1941’deki intiharından sonra, aynı zamanda yayıncılığını da yapan eşi Leonard Woolf tarafından -yazarın defterleri gözden geçirilip düzenlenerek- orijinal dilinde beş cilt halinde basılan ve farklı bir edisyonla, açıklayıcı dipnotlar eklenerek Fransızcaya da tercüme edilen Woolf’un güncesi, Fatih Özgüven’in çevirisiyle dilimize kazandırıldı. Özgüven, özgün üslûbu korumak amacıyla mümkün olduğunca yazarın imlasına sadık kalmış. Kitabın girişindeki ifadesiyle “…günce yazar için bir yazma-bozma, kendi kendisiyle hesaplaşma alanı, güncenin imlası gelişigüzel bir düşünmenin, iç dökmenin ya da kendi kendiyle hesaplaşmanın dağınıklığını, savrukluğunu ve -elbette ki- çekiciliğini taşıyan bir yazı biçimi.”

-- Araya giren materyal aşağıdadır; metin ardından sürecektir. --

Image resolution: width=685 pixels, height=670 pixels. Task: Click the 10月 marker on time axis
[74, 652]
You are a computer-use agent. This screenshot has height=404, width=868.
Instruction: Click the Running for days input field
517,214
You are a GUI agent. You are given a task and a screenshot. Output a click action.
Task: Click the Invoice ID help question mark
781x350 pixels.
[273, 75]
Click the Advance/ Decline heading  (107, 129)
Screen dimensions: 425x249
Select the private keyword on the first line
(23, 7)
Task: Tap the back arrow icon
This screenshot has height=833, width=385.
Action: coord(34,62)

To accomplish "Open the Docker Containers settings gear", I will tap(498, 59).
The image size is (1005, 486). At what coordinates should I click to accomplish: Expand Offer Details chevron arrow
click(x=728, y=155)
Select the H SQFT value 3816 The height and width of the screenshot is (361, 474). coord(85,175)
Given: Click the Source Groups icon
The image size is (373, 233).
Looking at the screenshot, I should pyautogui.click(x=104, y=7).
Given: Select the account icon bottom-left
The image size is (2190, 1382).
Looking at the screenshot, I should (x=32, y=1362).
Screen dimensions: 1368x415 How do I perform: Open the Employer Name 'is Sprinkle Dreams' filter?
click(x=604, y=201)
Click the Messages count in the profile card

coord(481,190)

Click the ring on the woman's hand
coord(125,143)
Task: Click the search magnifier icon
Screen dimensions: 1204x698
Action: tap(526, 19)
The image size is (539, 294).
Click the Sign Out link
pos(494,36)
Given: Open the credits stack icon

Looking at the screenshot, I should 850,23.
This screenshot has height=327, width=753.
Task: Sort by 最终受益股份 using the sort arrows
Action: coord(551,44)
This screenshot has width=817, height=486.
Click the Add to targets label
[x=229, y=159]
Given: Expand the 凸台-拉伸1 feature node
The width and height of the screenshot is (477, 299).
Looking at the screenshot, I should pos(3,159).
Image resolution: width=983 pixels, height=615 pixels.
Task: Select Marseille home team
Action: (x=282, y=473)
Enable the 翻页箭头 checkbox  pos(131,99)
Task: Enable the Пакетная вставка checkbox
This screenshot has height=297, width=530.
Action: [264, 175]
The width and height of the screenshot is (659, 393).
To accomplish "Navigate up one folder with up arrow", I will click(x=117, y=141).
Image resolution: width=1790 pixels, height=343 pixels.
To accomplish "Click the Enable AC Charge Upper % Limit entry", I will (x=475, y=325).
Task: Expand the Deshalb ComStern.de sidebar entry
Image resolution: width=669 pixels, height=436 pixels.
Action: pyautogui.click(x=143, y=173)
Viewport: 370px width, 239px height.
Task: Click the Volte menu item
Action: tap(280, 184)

Romancılığından başka eleştirmen kimliğiyle de döneminin entelektüel hayatının yakın takipçisi olan Virginia Woolf’un güncesi, içtenlikli sesiyle bir yandan yazarın neredeyse yazmaktan ibaret hayatına, romanlarının üretim sürecine, bu romanları kurgularken yaşadığı heyecan yüklü gerilime okuru ortak ederken, diğer yandan dipnotların da katkısıyla dönemin İngiliz aristokrasisine yakın plan bir bakış imkânı sağlıyor.